Whilst simple, we decided that the blood collection tube method may not produce a clear result, which was an important consideration.

Blood-clotting System: Hirudin vs Bivalirudin

Hirudin is a 65-amino acid peptide produced by leeches, and is used widely in the medical field as an anticoagulant. It is mass produced and purified using recombinant technology; initially hirudin was proposed as the output of our DNA/OMV systems, as recombinant hirudin expression in E. coli was shown to be efficient from the literature.

Applying our 4E’s framework to our decision to use hirudin led us to explore cost-friendly alternatives. We came across bivalirudin, a congener of hirudin with a similar mechanism of action. However, importantly, bivalirudin is a smaller peptide at only 20-amino acids in length. As a result, our cost analysis showed that it would cheaper to synthesise bivalirudin chemically than to produce hirudin recombinantly. This cost-difference provides a significant advantage in ensuring maximal availability of our kit.

Integrating Out Ideas Into A Design

We began by sketching ideas on a whiteboard and sharing our thoughts during a group meeting.

Current Kit

Cost

For costing of our kit we were aided by contact with David Sprent, an expert in International Supply Chain, and Juan Solano and Alfons Van Woerkom of the Global Fund.
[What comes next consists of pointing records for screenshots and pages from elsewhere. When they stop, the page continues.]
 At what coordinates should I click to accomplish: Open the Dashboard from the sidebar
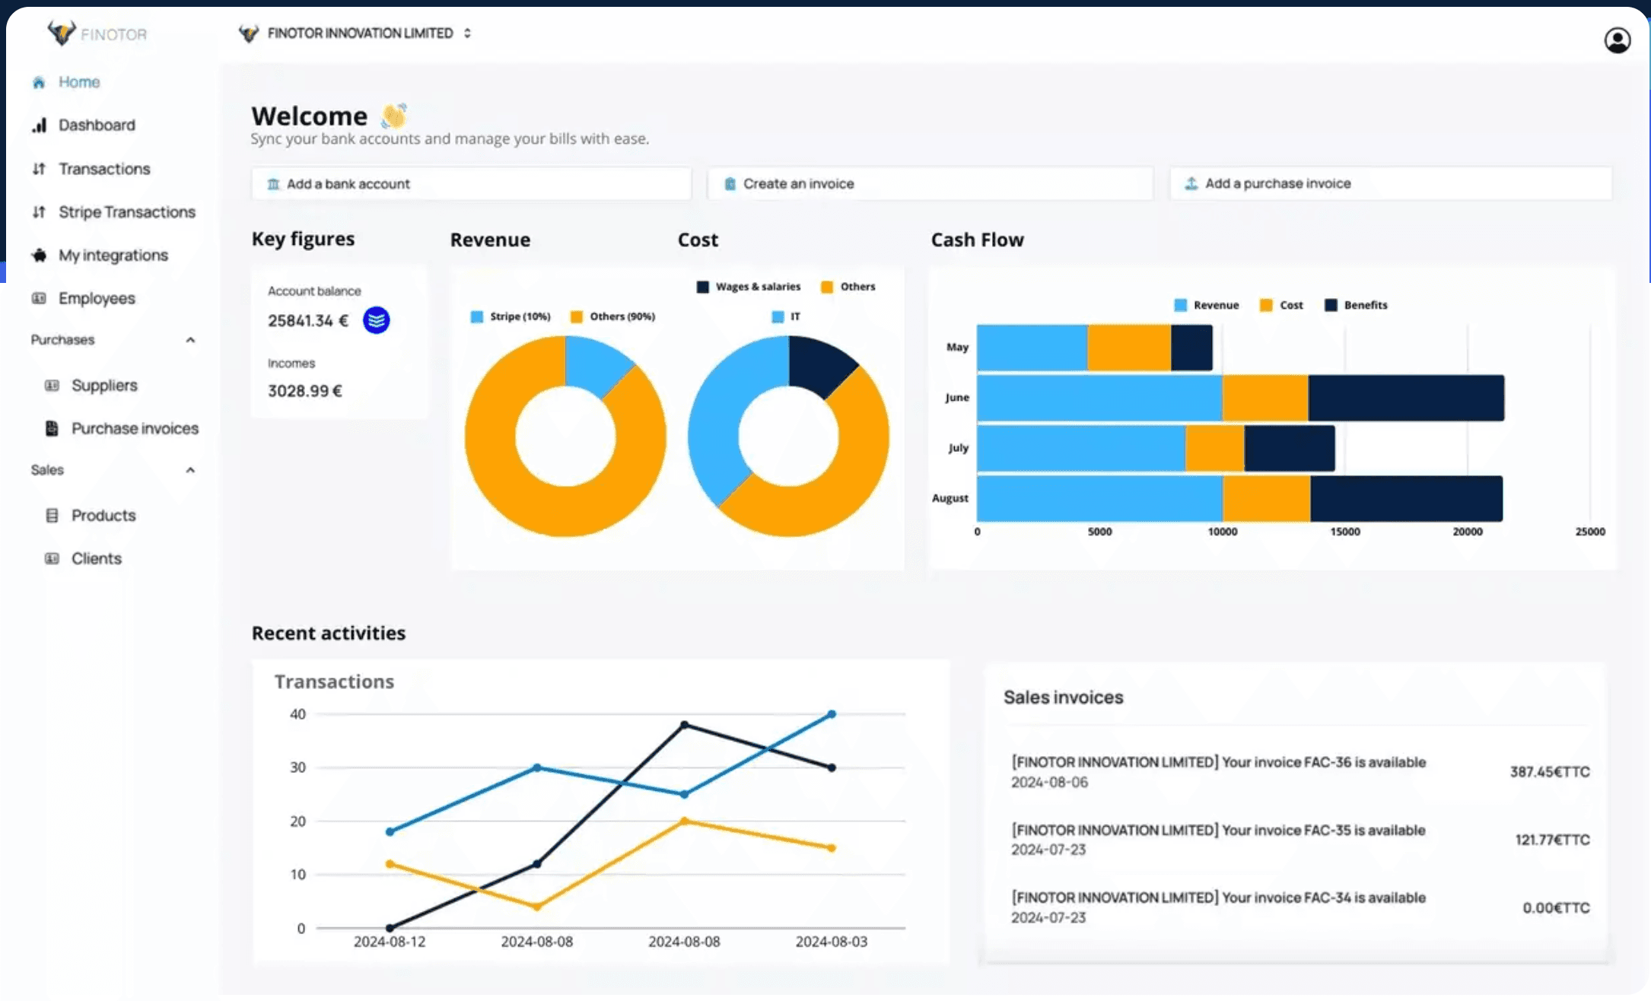97,125
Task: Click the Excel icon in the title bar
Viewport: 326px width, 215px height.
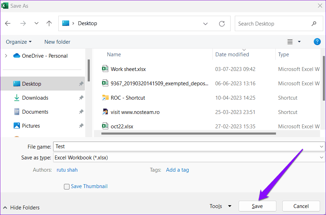Action: click(5, 6)
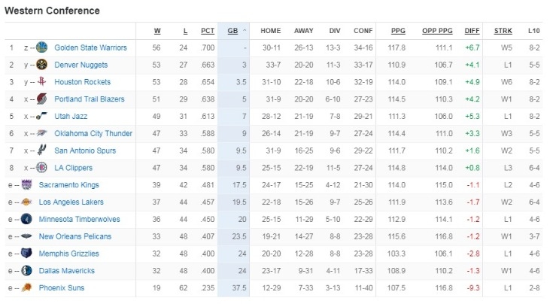Screen dimensions: 550x304
Task: Click the Golden State Warriors logo icon
Action: (x=41, y=47)
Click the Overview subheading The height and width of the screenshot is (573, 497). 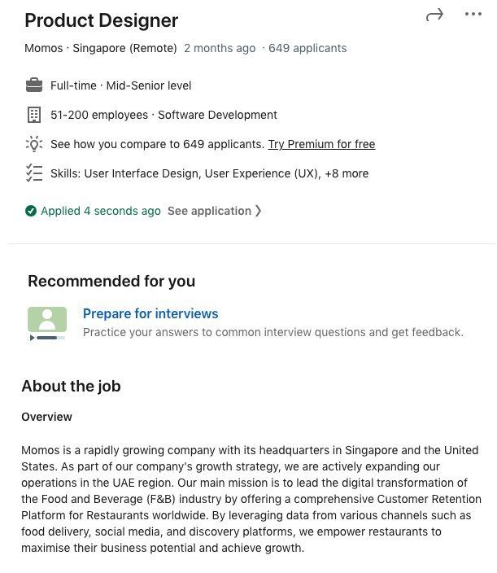click(46, 417)
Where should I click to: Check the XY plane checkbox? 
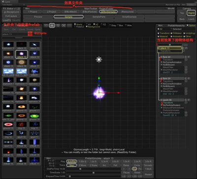(x=87, y=25)
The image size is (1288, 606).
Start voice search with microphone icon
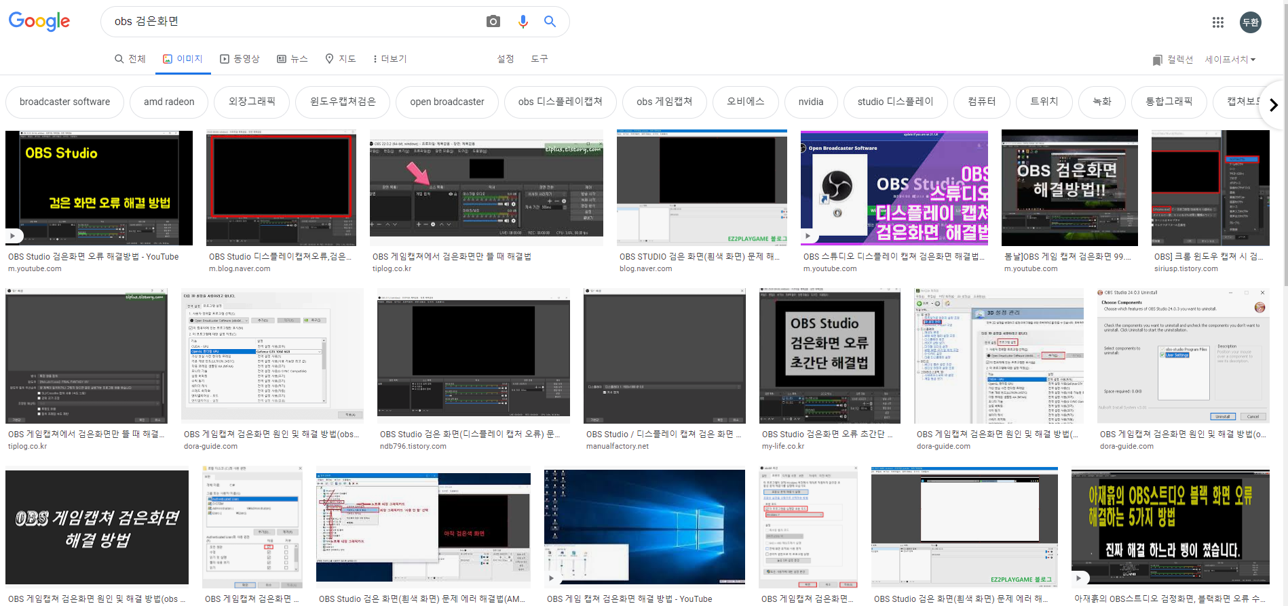point(523,22)
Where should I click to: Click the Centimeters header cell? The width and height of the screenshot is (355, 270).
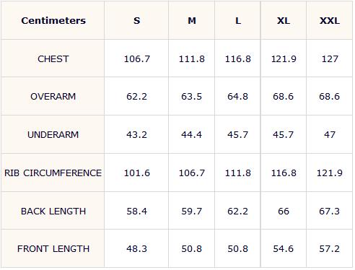[x=53, y=20]
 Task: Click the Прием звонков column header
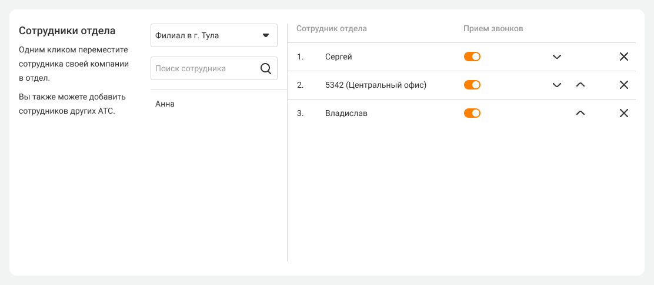493,28
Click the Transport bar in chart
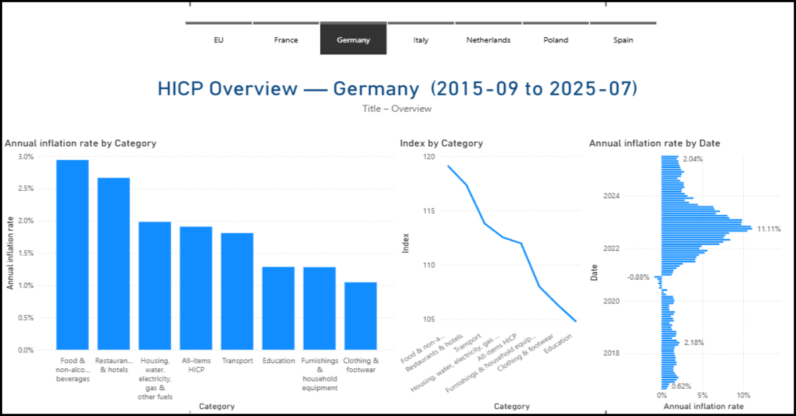This screenshot has height=416, width=796. click(x=237, y=291)
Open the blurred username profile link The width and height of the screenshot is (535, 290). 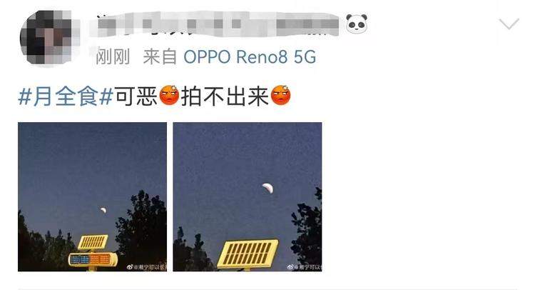point(214,24)
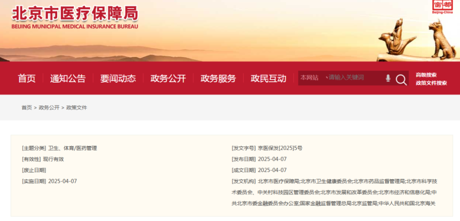Go to the 首页 navigation tab
Viewport: 460px width, 221px height.
(27, 79)
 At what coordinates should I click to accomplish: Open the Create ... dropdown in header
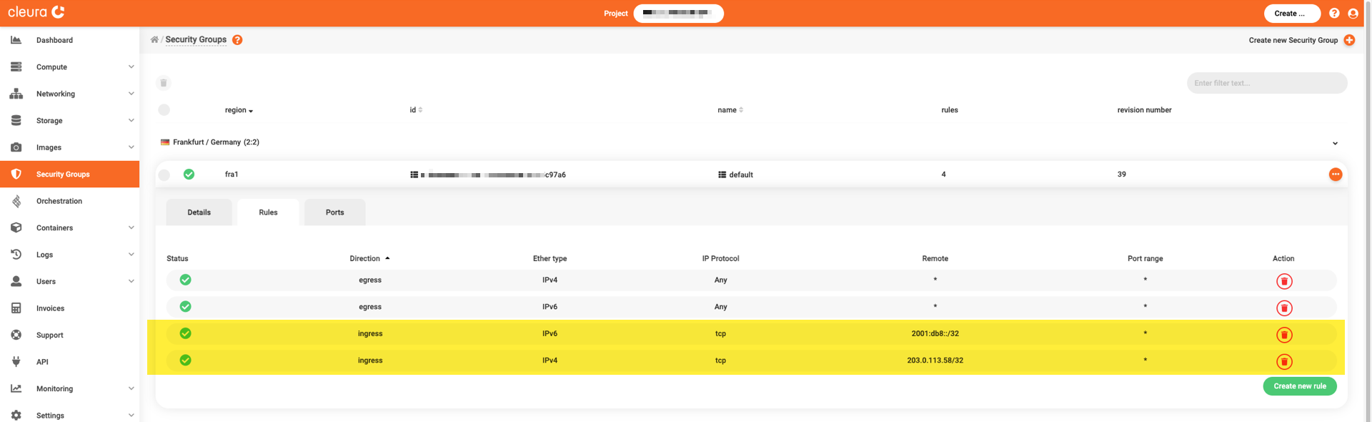[x=1291, y=14]
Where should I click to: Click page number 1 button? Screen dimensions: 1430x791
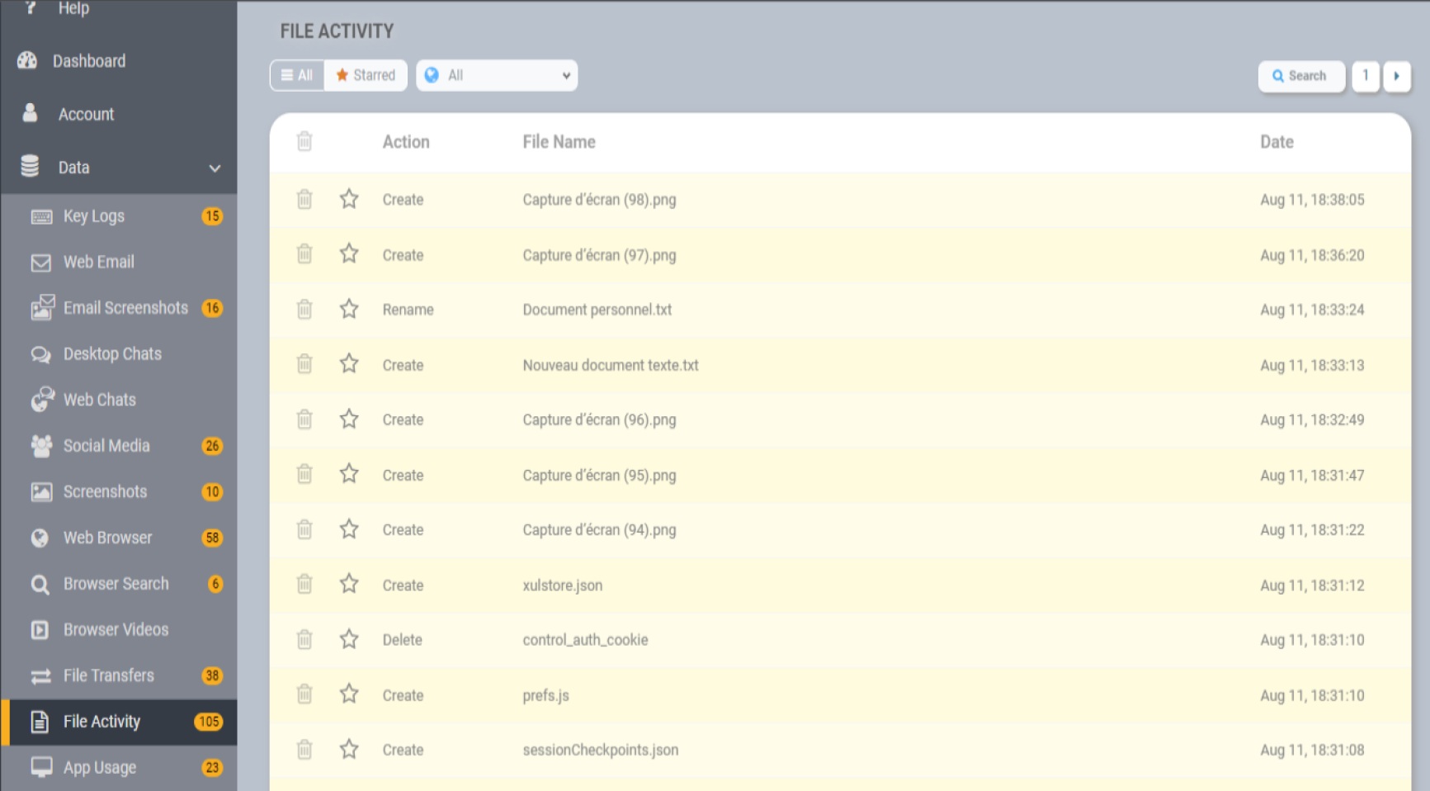click(1366, 76)
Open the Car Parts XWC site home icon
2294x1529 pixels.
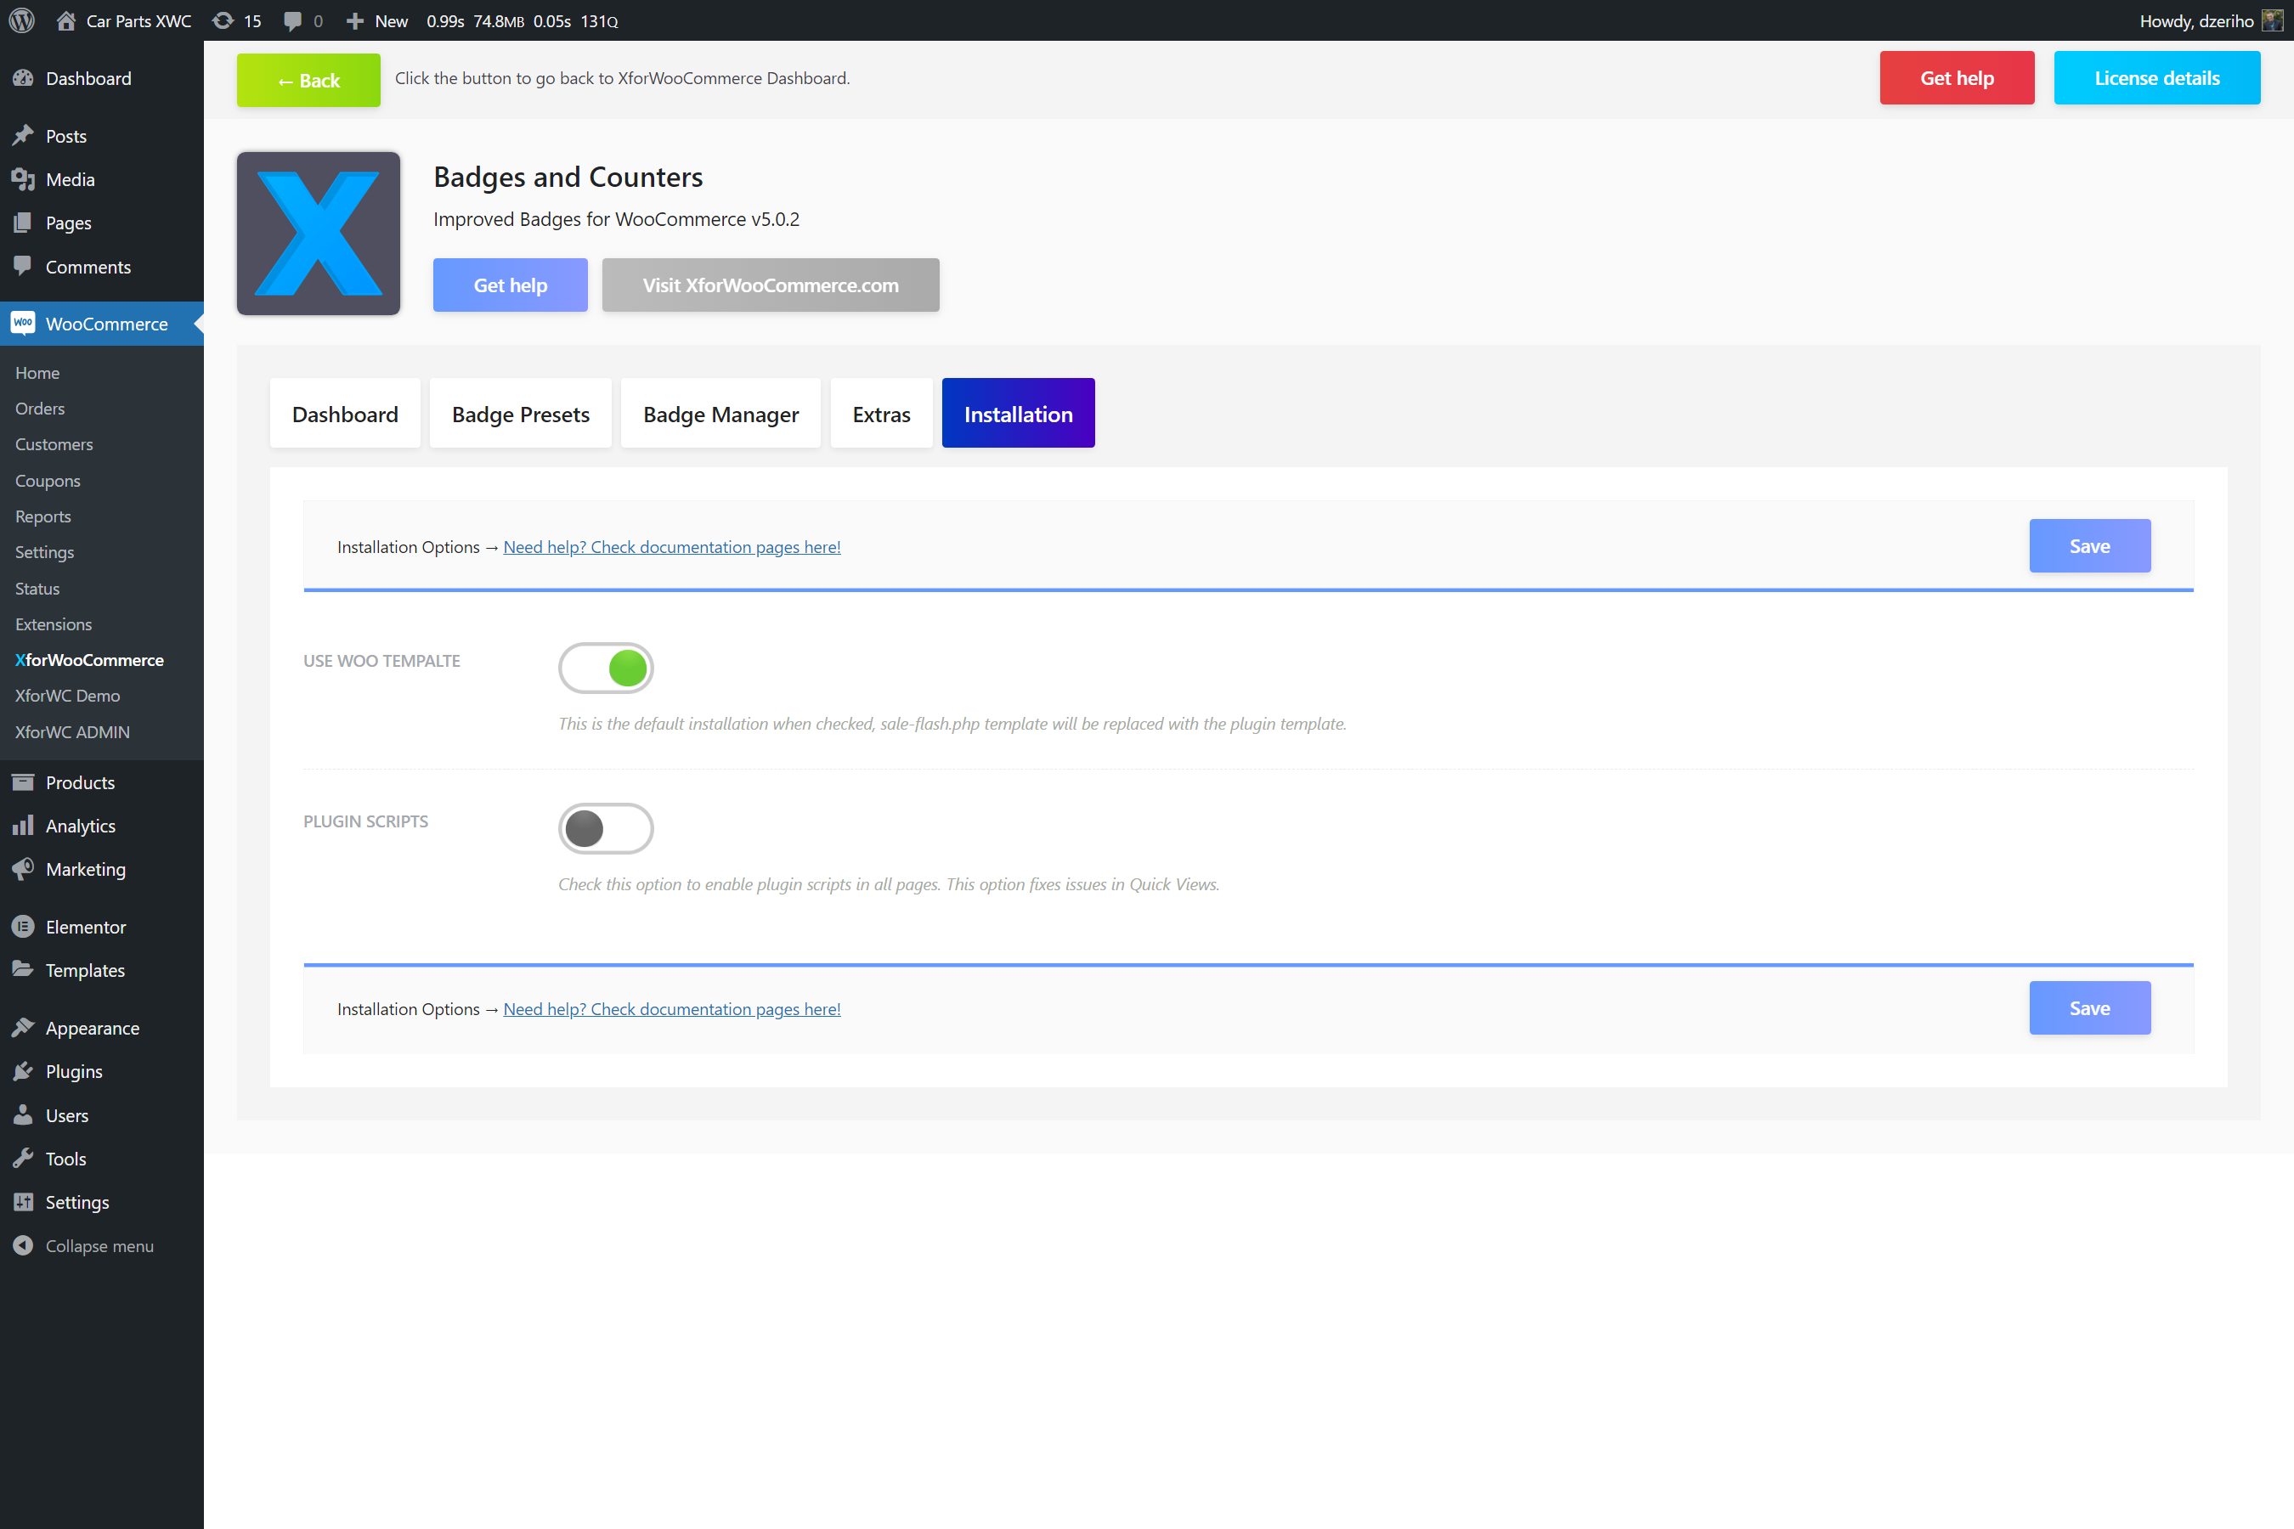(66, 20)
They helped us with costing, but also with the considerations that have to be taken into account when importing things into Latin America. We used Bolivia as a case study, and imagined what the situation would look like if the country were to adopt our kit wholesale, testing all 163,000 babies born every year. The kit would be manufactured in the UK and then transported to Bolivia, as according to Export.gov as of 2014 there was no local production of pharmaceuticals.

Materials

Component	Cost Per Kit ($)	Source
Bivalirudin	0.007	Cost (Selleckchem) (Modelling told us we needed 50uM)
Sodim Citrate	1.23^10-9	Amount Cost (Sigma Aldrich)
Calcium	0.00311	Amount Cost (Sigma Aldrich)
Tissue Factor	8.78*10^-9	Amount Cost (abcam)
Capillary Tube	0.074	Cost (Sigma Aldrich)
Injection Molding of Kit	0.685	Cost (CustomPartNet)
Cardboard Box (70x30x50mm)	0.1	ABCPackaging
Microsafe Pipette	0.15	Cost (Safe-Tec)
Printed Instructions	0.021	?
TetR	8.25*10^-5	Cost (MyBioSource) (Modelling told us we needed 100nM)
Cell Lysate for DNA Reaction	0.9	Pardee et al. (2016)
Total Cost	1.97

Manufacturing Cost

This was hard to estimate, given the unknowns in our kit, but we assumed we would ask a third-party to assemble the kit and this would lead to costs of around $0.25 per/kit.

Transportation Costs

We decided that with a minimum shelf life of around a year for our test it would be pertinent to send kits once a quarter to Bolivia, otherwise we risked them expiring before being used. With a 50x30x70mm box for our kit around 8,000 can fit on a europallet after taking into account further packaging for the pallet. This means we'd be sending 5 pallets/per quarter, and we estimated that this would cost around $12,000 per shipment to get from the factory in the UK to hospitals in Bolivia. This equates to around $0.30 per kit.

Taxes

Bolivia imposes a 13% tax on pharmaceutical imports into the country.

Total Cost

Totalling up all these costs, and then adding 25%, as was suggested to us by those we contacted, brings the total cost of our kit to around $3.80, which is significantly less than the current other options on the market.